The struggle to find something to watch might be just what keeps me there. Can't find it easy enough to be able to say "I've seen everything worth watching on Netflix". Now I know there's some good stuff there just waiting to be discovered, so I watch this half crappy stuff until I do.


Yes.

They're also deteriorating in terms of product quality.

Tried to watch Bandersnatch last night, and it says "your device is not compatible. Try using a smartphone or a newer laptop"

But I was on a brand new laptop (Windows 10, 7700HQ, Radeon RX480). Netflix is telling people to use laptops, but they forgot to update their own laptop app to support their own movies.

I work in multimedia and interactive video, we have teams of just three or four people who support everything themselves (Android, iOS, Windows, Mac, Web, etc). I don't understand how Netflix, with it's millions of dollars, can't do the same. Netflix's marketing claims they "only hire the best of the best" (and they probably do), but their actual product just feels so lazy, it's hard to reconcile the two. Why do you need the best people, if you don't want to build a good product?


> I don't understand how Netflix, with it's millions of dollars...

And I can't understand what's all the fuss about Netflix's hundreds of microservices. I mean, not that I know it that well, but basically on Netflix you pay a subscription and then stream whatever you want, right? What are those services doing, exactly? There's illegal streaming websites that don't look much different, aside from the payments.


>What are those services doing, exactly?

Probably generating logs about themselves.


What browser were you using?

I think some browsers don't play nice with the Bandersnatch script (browsers with SilverLight being one example)


> What browser were you using?

I wasn't.

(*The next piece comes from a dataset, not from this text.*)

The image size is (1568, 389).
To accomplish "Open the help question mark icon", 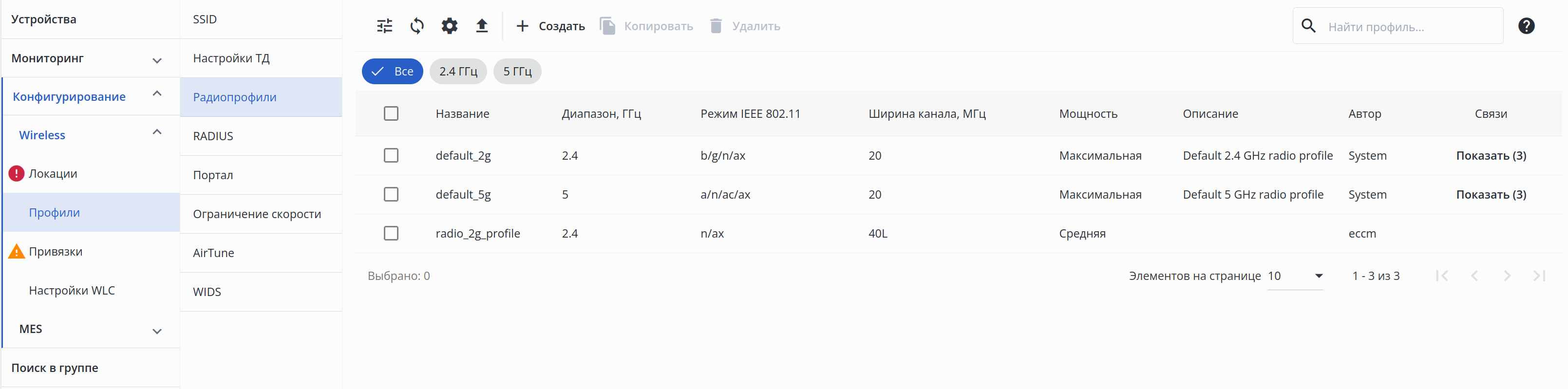I will 1526,26.
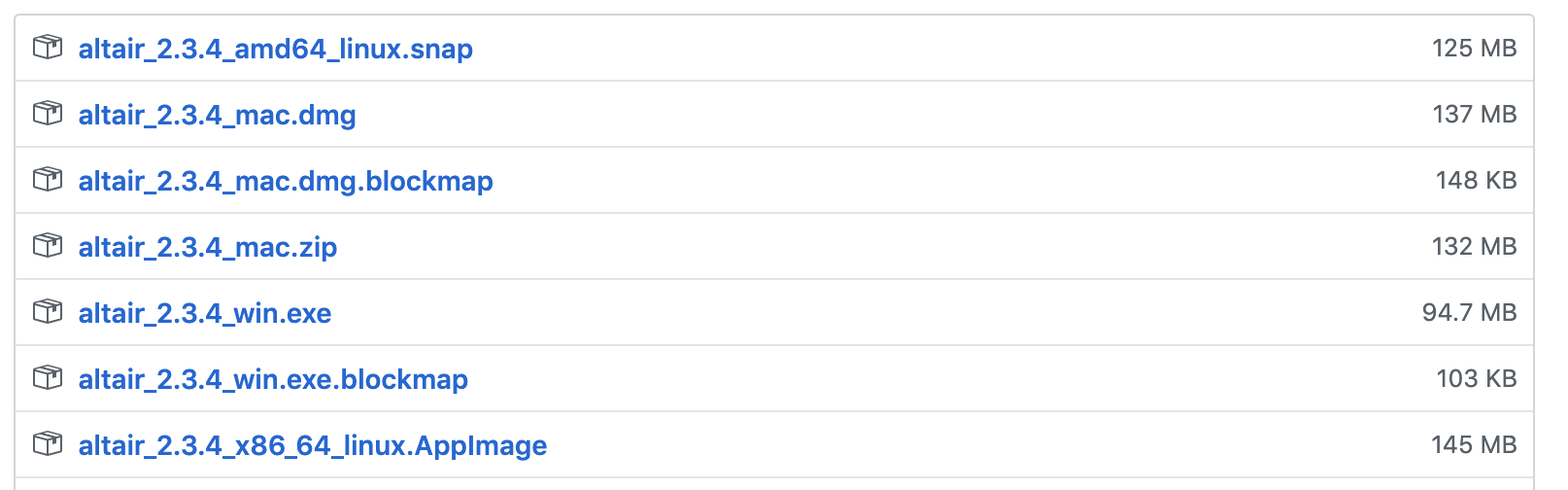The width and height of the screenshot is (1568, 490).
Task: Open altair_2.3.4_win.exe.blockmap link
Action: pyautogui.click(x=273, y=379)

I was in Netflix's own official app. (I think they shell out to EDGE or Chromium underneath, but I don't know for sure.)


https://www.techradar.com/uk/news/netflixs-interactive-bande...

Edit: Your first point stands, how haven't they updated their official app for one of their premier releases?

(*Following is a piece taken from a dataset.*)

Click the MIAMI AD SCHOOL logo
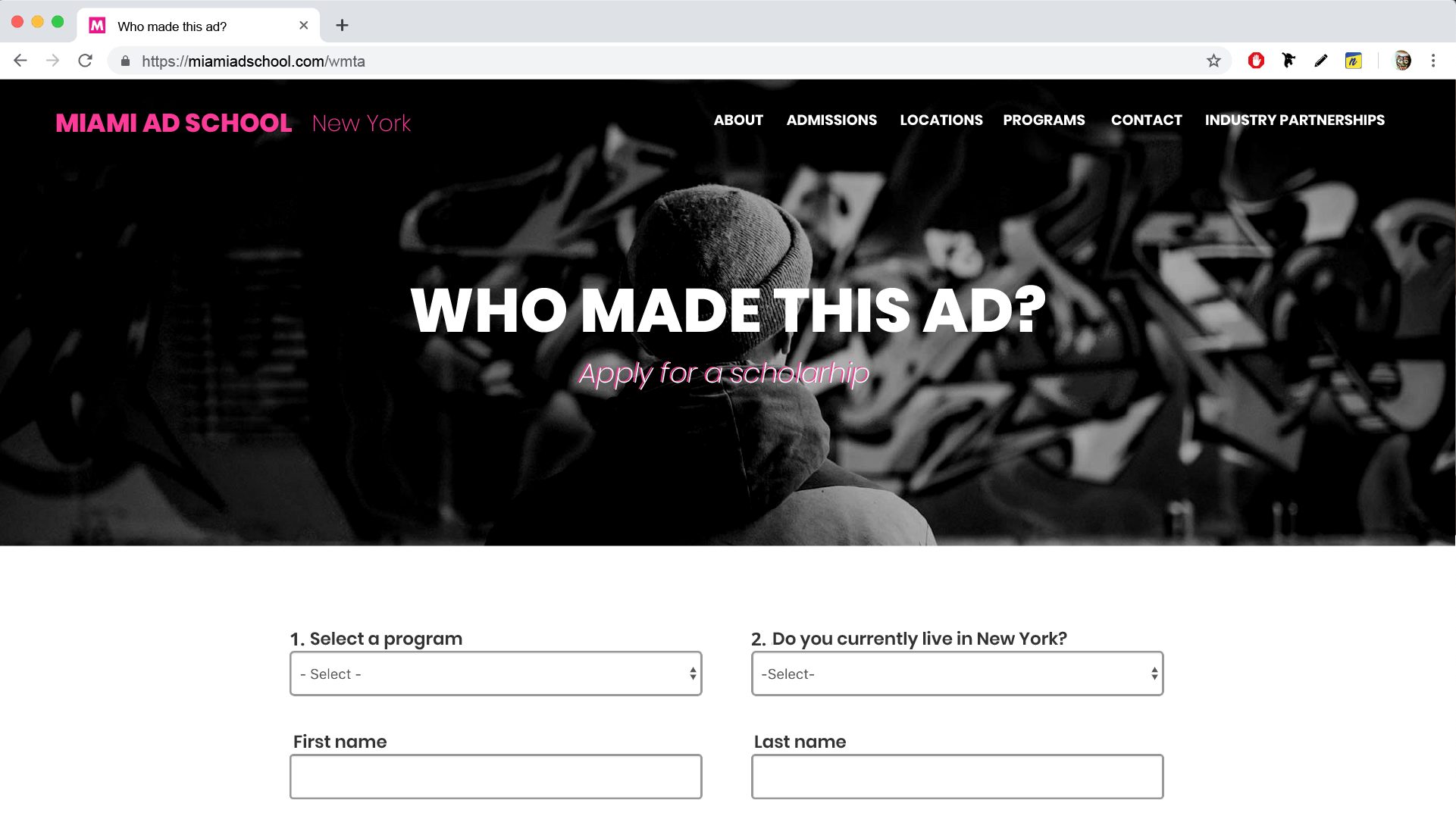This screenshot has height=819, width=1456. (174, 123)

Ooh, same thing happened to me actually on my new(ish) Apple TV, wan’t compliant for the interactive Bandersnatch.

I had the option to watch without interactivity, is that worth it or does that miss 90% of the experience?


Don't bother. Movie is pretty bland by itself, only novelty of interactivity saves it. But if you ever player Detroit Become Human before, even interactivity is pretty weak here.


You didn't miss much. (subjective)


> Windows 10

There's your problem.


Yes it's gotten worse, but all the video services' interfaces are really terrible in various ways. What really drives me nuts about the current AppleTV app are the autoplay previews of every show you linger on for more than a second so you literally cannot get a moment's peace while flipping through the cruddy guide. And many of the previews are obviously computer-generated and are downright terrible.


I've been using Kodi (formerly xbmc) for years to watch my contraband content and I've got accounts to both Amazon Prime Video and Netflix for a few months already. It's pretty crazy how much better Kodi UI is compared to those services. At first I thought that it was just because I didn't know how to use these applications but no, they're just lacking basic features while at the same time being completely cluttered with what's effectively visual noise.

I'm actually still, uh, using alternative sources for some Netflix shows just because it means that I don't have to deal with their interfaces.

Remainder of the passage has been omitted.